Cadence looked at him, certain he was following her dismal interior dialogue almost word for word. She steeled herself for a dismissive wave of the hand.
Instead, he softened and said, “Everett told me you were pretty lost about what to do. After you got to L.A. with the disappearance and all.” His demanding eye narrowed. “So, what are you doing now?”
“Keeping house at his property. Ignoring his creditors, and …,” she brightened, “teaching school. Fifth grade.”
“Saints’ praise to you.”
She rushed on. “Yeah, L.A. public schools. Raynor Elementary. I like it. I hope I get hired back. But for right now, I’m here. I’m ready to do something.”
His lean fingers once more tapped the edge of the business card on the table. “Look, Cadence, “I can tell that you really want to find your grandfather or, excuse me if I’m too indelicate, what happened to him. So if he’s the one you gotta find and the one who knows about these writings and Tolkien, then you need to go look for him. What’s an angle you haven’t tried? Tell me something new.”

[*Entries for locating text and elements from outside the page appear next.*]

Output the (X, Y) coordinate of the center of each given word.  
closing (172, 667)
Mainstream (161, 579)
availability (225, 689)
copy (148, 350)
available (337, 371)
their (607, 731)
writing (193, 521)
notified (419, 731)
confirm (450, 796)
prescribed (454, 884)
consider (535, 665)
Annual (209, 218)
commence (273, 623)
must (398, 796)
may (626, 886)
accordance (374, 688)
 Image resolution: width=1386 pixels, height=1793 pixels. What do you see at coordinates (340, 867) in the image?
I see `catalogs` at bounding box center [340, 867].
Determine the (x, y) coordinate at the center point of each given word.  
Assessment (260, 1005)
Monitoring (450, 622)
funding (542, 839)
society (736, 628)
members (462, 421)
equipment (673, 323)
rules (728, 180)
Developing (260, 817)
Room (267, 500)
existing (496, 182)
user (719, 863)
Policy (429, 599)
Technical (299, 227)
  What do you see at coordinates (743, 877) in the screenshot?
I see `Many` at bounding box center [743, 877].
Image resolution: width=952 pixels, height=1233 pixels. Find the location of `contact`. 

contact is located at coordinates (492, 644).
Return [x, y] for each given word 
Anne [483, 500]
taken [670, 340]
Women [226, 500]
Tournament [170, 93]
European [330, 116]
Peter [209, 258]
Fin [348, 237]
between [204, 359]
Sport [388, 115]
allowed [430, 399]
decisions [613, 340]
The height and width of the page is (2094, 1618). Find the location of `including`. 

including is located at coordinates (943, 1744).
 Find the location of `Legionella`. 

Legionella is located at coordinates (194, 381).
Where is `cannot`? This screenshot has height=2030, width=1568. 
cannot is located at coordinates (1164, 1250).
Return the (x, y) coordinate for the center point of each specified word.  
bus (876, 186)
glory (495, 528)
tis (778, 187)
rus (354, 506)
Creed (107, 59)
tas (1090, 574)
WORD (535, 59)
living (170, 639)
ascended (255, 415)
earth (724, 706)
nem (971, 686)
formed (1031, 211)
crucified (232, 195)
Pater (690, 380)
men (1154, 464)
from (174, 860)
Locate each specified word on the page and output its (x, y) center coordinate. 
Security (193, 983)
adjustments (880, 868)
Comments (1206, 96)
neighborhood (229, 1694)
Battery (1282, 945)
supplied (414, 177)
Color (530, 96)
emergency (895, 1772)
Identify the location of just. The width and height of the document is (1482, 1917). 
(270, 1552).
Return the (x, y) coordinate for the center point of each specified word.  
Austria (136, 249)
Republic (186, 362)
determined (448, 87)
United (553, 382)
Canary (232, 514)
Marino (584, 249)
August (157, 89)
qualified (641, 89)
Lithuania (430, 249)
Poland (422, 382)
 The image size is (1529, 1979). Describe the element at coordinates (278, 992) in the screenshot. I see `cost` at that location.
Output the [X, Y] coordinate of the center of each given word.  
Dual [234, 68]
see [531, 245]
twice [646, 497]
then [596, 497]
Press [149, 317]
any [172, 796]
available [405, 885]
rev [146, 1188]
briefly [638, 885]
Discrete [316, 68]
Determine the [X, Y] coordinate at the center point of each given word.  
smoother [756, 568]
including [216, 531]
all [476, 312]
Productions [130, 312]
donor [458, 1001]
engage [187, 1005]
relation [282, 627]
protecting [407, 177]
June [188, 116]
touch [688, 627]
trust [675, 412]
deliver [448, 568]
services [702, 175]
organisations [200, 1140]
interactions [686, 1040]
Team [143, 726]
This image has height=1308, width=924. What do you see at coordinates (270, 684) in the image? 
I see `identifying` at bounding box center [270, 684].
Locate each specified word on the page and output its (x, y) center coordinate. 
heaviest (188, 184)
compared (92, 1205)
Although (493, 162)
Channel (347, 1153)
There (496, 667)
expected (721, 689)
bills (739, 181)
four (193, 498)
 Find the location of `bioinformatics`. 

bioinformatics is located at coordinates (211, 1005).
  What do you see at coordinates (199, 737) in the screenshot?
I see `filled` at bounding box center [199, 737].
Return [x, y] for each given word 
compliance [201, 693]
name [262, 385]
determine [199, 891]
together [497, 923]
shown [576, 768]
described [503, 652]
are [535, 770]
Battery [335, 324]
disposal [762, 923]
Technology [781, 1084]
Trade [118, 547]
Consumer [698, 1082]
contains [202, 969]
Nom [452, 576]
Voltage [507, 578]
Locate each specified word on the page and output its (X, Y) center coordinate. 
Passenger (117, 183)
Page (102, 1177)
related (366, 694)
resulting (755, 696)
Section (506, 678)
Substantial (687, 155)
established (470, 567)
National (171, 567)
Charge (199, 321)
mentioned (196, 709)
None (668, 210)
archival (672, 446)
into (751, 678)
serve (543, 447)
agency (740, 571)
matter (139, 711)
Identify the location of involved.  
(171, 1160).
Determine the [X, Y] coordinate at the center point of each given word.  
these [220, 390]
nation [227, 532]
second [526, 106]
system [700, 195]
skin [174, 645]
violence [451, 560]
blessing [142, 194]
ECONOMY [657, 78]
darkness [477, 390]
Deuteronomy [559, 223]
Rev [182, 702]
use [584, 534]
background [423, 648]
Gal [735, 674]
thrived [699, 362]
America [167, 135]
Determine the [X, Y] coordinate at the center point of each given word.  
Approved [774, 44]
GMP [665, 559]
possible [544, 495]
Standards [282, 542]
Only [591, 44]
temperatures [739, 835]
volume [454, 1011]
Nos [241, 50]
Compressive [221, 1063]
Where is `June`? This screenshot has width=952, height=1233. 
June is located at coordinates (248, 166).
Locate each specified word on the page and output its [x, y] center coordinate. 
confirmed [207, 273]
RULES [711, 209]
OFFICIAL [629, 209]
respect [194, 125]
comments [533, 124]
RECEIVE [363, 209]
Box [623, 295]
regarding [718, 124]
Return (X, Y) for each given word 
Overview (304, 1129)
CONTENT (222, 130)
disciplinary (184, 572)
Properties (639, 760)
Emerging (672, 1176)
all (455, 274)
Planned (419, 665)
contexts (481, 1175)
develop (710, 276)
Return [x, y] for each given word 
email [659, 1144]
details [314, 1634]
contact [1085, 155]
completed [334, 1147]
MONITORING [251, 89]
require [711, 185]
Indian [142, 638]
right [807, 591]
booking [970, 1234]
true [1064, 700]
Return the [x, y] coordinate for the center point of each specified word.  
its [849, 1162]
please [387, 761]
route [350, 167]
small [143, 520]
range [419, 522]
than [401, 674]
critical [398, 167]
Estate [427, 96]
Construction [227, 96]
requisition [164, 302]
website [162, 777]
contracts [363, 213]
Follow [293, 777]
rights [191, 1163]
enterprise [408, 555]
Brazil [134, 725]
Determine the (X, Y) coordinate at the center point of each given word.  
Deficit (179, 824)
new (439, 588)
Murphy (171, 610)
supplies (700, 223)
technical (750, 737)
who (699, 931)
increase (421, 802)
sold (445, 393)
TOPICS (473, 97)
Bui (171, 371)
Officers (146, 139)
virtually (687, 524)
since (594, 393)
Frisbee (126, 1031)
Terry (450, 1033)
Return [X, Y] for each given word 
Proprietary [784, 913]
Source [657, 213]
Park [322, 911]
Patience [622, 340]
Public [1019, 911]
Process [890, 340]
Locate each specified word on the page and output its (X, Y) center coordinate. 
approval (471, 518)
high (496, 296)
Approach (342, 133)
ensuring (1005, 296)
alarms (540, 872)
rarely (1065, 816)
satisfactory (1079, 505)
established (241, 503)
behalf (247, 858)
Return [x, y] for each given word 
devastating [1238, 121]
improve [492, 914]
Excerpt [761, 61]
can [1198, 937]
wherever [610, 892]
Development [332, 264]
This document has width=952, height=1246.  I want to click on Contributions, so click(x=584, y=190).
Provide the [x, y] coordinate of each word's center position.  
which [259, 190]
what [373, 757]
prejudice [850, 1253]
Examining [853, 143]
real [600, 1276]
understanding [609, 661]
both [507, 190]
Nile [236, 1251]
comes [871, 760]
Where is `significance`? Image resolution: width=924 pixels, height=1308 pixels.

They were both quiet. Then she said, “Well, you wouldn’t believe all the stories about him.”
“Oh? Try me.”
“Well, here’s the root of it. He was a scissor sharpener.”
“A what?”
“You know,” she held up two fingers and brought them together several times, “for cutting. Meshed single-edge blades? Really hard to sharpen? I’m sure you’d just throw them away, but that’s not how they used to do it.”
He nodded.
“Sharpening them used to be a wayfarer’s trade. Scissor sharpeners travelled all over. Like gypsies.” She was warmed up, talking faster now. “You see, my folks said he had a valise, probably this one, that he carried all his stuff in, a folding grinding wheel, whetstones, a few items for sale. He hopped trains and hitchhiked and walked through all the big towns and half the small towns in America. He kept a journal every day. He’s sort of a family myth.”
“I’d be wary of myths. What’s the real truth?”
“I don’t know … at least not yet. I never met him.”
“OK, take a break and eat your fish. I’ve got a call to make. Then I want to know all about your grandfather.”